I jogged lightly after him, the extra footsteps closing in behind us. The thud of my heart was enough to keep my legs moving. I risked another glance behind me, expecting to see nothing. Instead, a figure cloaked in shadow moved at the corner of my eye.

A scream leapt from me as I slammed into my husband’s back. I waited for him to ask what the heck was wrong with me. Why I was so jumpy. Why I was making this worse.

Instead, he pointed. Beside the trail sat a den made of branches and vines. A hole big enough for a person to crawl through. A mound large enough to hide several more.

The boards trembled beneath my feet.

He didn’t take his eyes off the den. “What do you think lives there?”

I gestured to the nearby sign with a cartoon otter on it. “I want to say otter,” I replied, trying to keep my voice light. “But honestly, it’s exactly what I imagined a swamp witch lives in.” I glanced back at the hole. “Or Bigfoot.”

My husband laughed. I knew him well enough to know it was fake.

We kept walking, side by side, the shadows still moving in the corners of my vision and the boards still vibrating beneath my feet. I told myself I was imagining it.

Until my husband looked over his shoulder. “Do you hear that?” His blue eyes were dark in the last edges of light, but the fear in them was unmistakable. I could only imagine what mine looked like.

A hiss rose from a bush near the trail, low and wet, like a gator defending a nest. Or something else, upset that we were there. I swallowed, my throat closing. Suddenly, a snake bite seemed like the least of my worries. At least snakes kept off the trail.

“Yes,” I whispered.

Despite the hot, humid air, my breath came out in a puff.

The footsteps broke into a run behind us, drawing closer, the boards shaking like piano keys beneath our feet. And when a piercing, ear-splitting roar sounded close by, it didn’t take the bonds of marriage for us to know what the other was thinking.

We ran.

Hand in hand, the binoculars bounced against my chest, leaving bruises I would worry about in the morning. My husband dragged me forward, running faster than I had ever seen him run, willing me forward as the roar and pounding grew closer. The preserve rushed past in shades of black, whatever creatures hid in the trees no longer my concern.
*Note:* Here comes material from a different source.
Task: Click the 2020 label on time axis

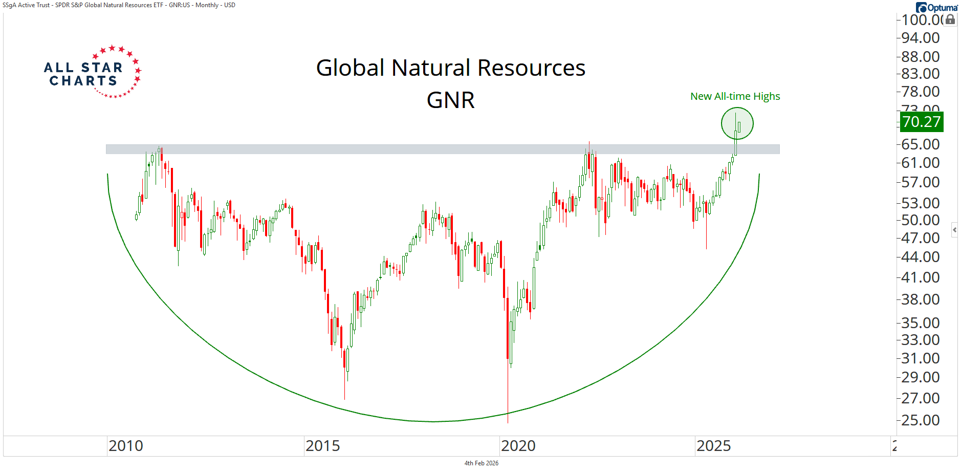Action: pyautogui.click(x=518, y=446)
We just needed to get out.

The roar was nearly on top of us when I gave a desperate shriek, feeling something brush near my ear. A hand. Or a claw. Or a paw.

Or something else.

My husband yanked me closer, letting out his own scream when he looked over his shoulder. I felt the heat of whatever was behind us on my back. The brush of fur. The scrape of nails. The papery drag of something that felt too much like skin.
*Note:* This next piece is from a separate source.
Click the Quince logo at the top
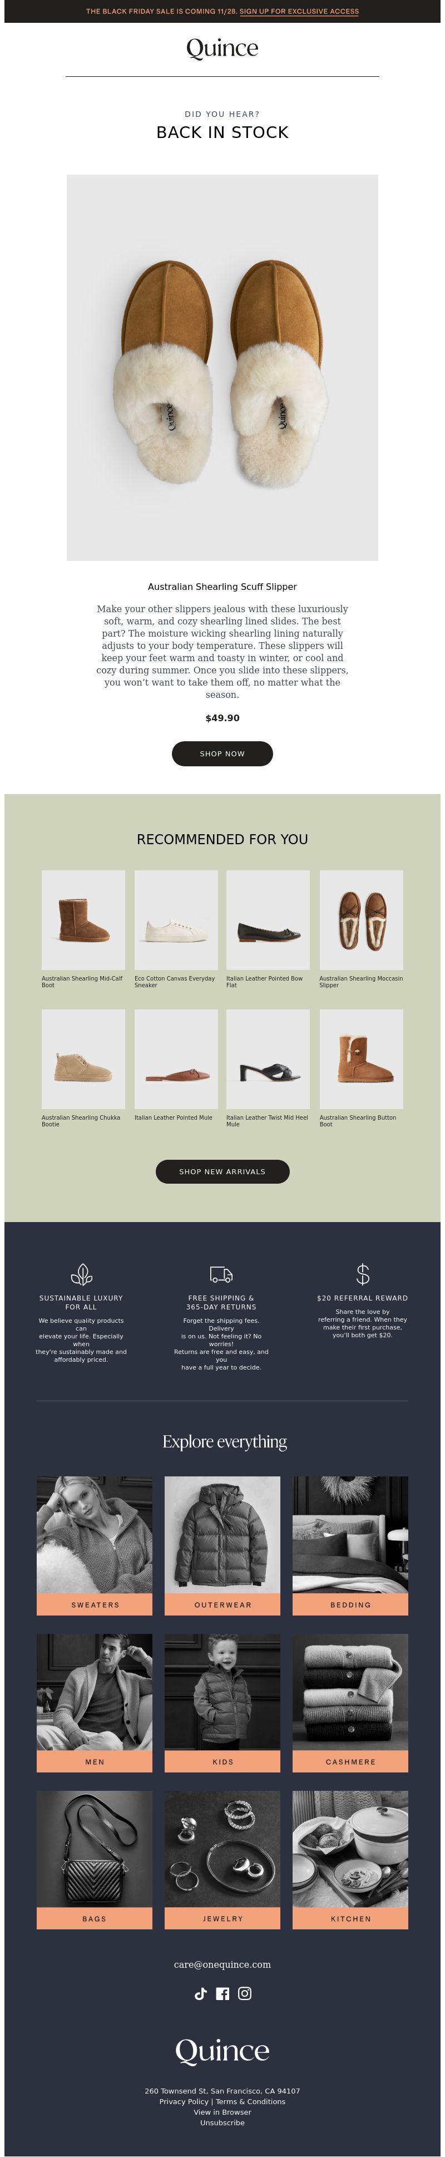Screen dimensions: 445x2157 click(x=223, y=49)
And just when I felt its hand close around my throat, my husband stopped.

I hadn’t realized I had closed my eyes. But when I opened them, we stood beneath the gazebo, where one small, flickering light lit the space.

I spun, looking behind me.

Only the dim green of the swamp answered. That, and the low coo of an evening dove.

My husband’s chest rose and fell quickly, and his throat bobbed as he swallowed. When we passed the donation box, he slid what little cash he had from his pocket into the slot, and we wordlessly returned to our car.

We pulled the gates of Oakland Nature Preserve closed behind us when we left. Neither of us wanted ice cream anymore.

And my husband never found the bird with the red mohawk.